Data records
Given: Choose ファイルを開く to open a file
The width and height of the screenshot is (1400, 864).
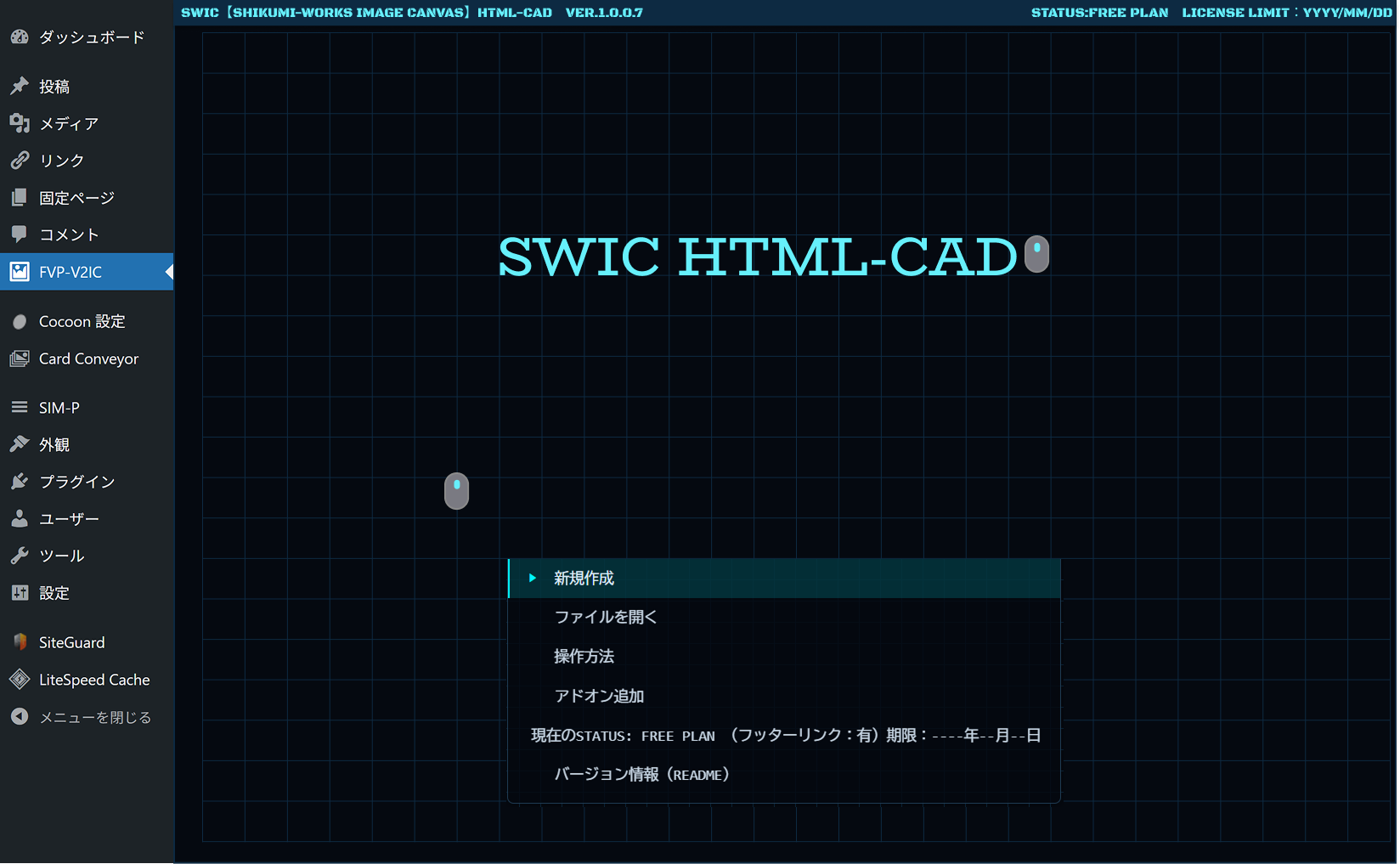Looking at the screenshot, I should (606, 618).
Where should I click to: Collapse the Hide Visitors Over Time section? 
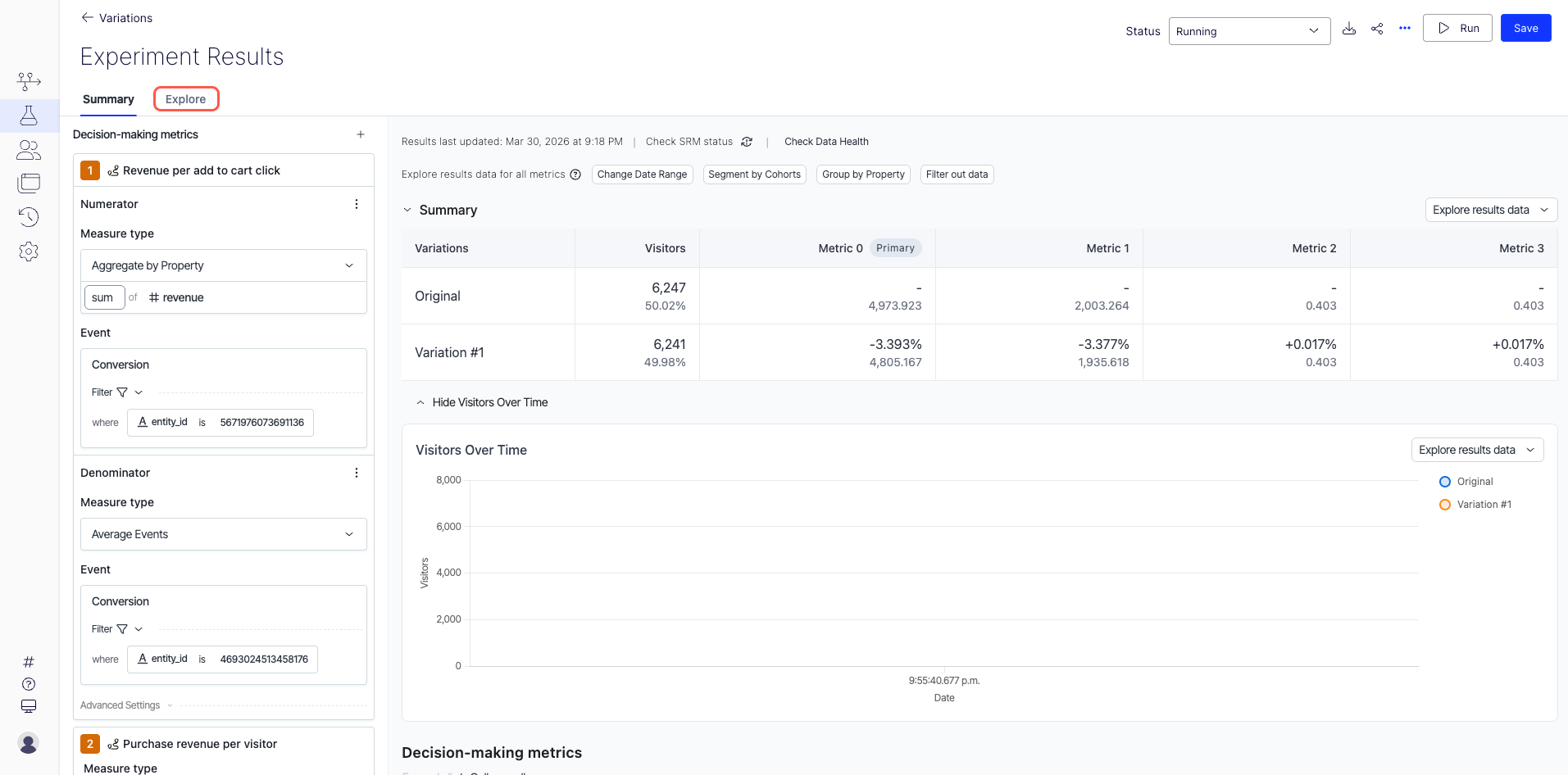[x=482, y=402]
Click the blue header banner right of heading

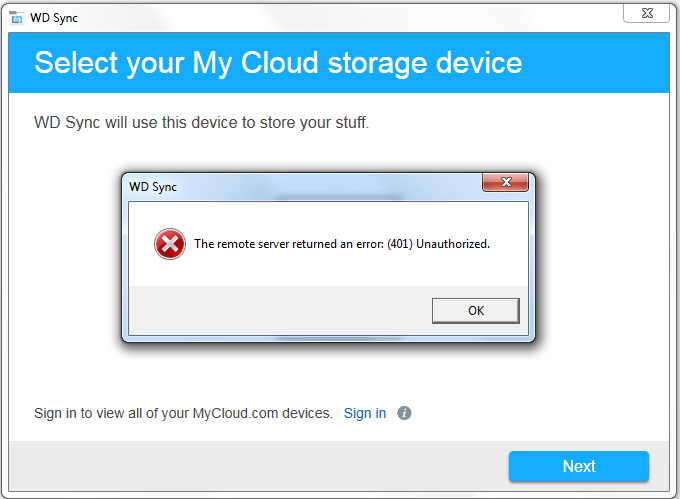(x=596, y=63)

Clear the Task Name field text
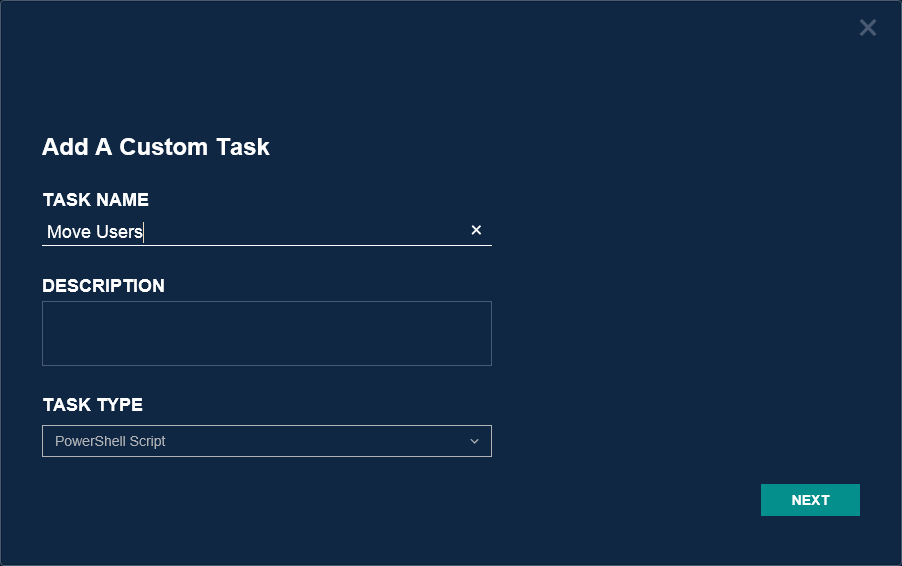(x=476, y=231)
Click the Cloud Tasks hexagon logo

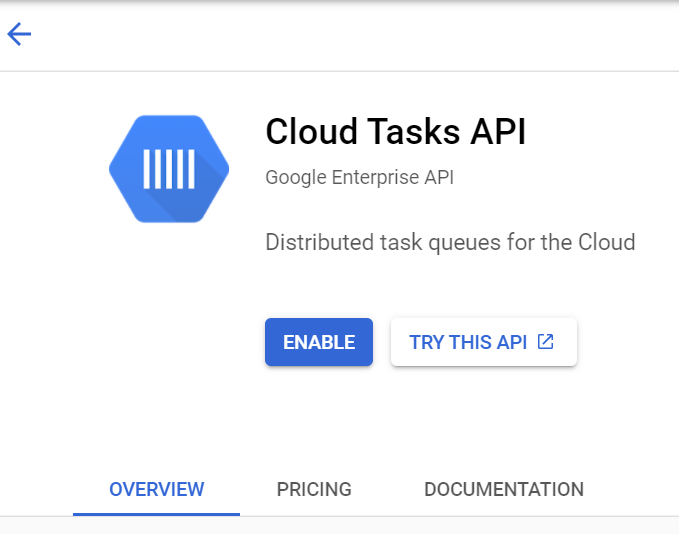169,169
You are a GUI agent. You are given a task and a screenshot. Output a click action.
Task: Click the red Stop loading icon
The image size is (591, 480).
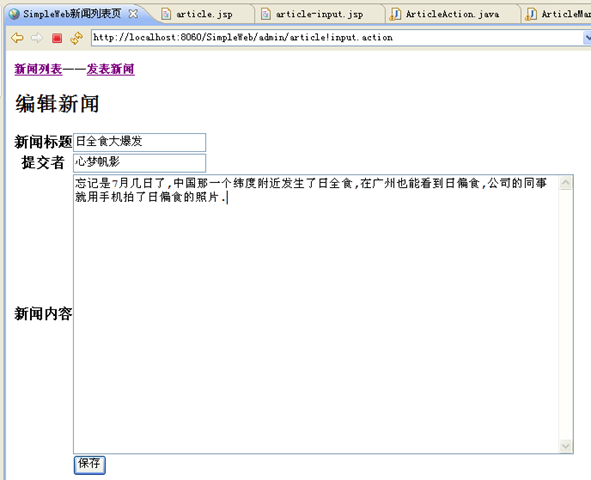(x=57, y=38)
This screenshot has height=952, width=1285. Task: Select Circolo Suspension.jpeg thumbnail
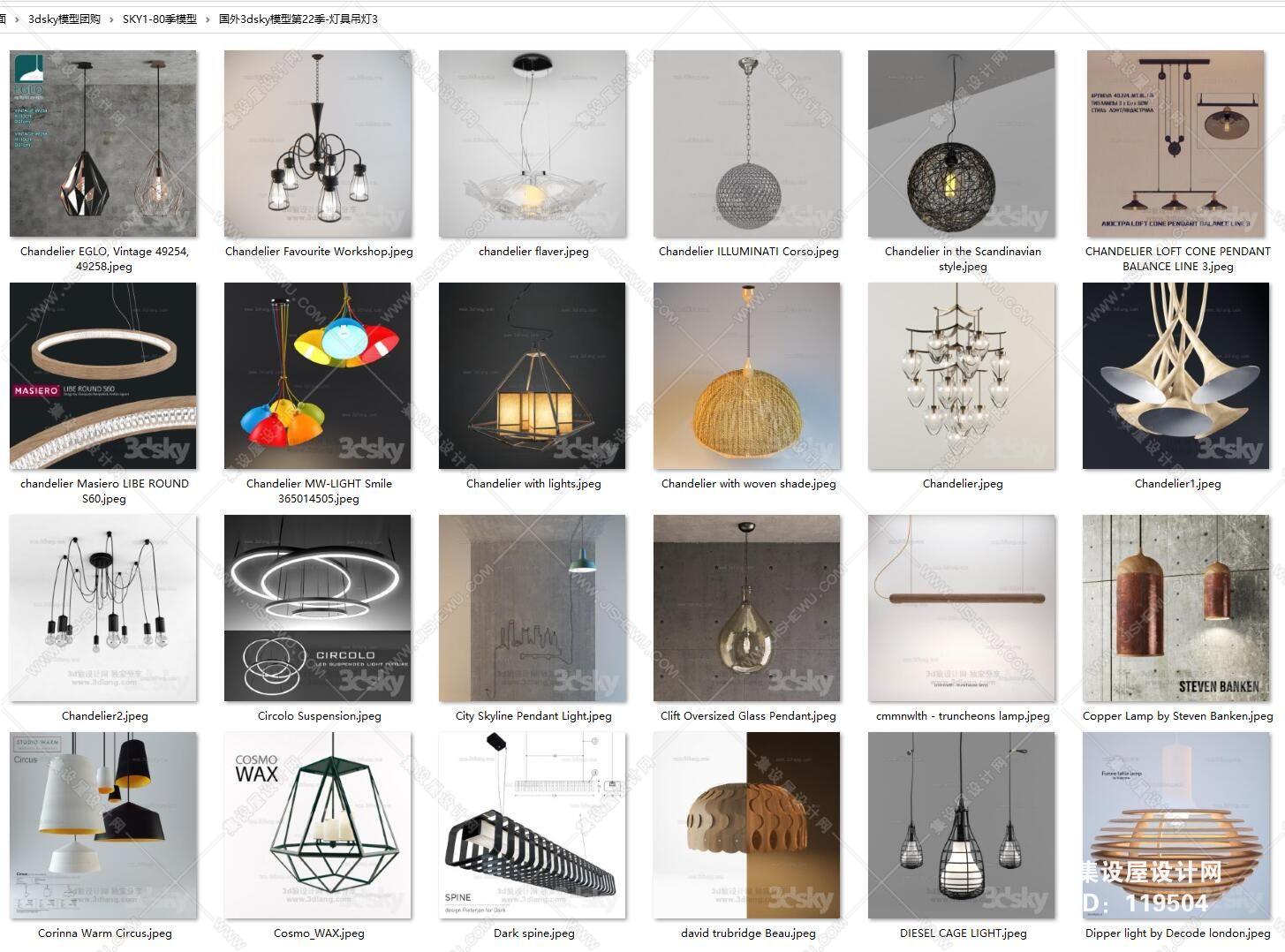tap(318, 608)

→ Work instructions
The answer is the run of lines from the one with "Clear the Task Name field text" through the final line of the data, copied exactly, and nothing else; no pictures.

→ Output below
Clear the Task Name field text
(x=476, y=231)
Click the Cloud Tasks hexagon logo

169,169
You are a GUI agent. You are given a task and a screenshot. Output a click action.
Task: Click the red Stop loading icon
The image size is (591, 480).
(x=57, y=38)
This screenshot has height=952, width=1285. Task: Select Circolo Suspension.jpeg thumbnail
tap(318, 608)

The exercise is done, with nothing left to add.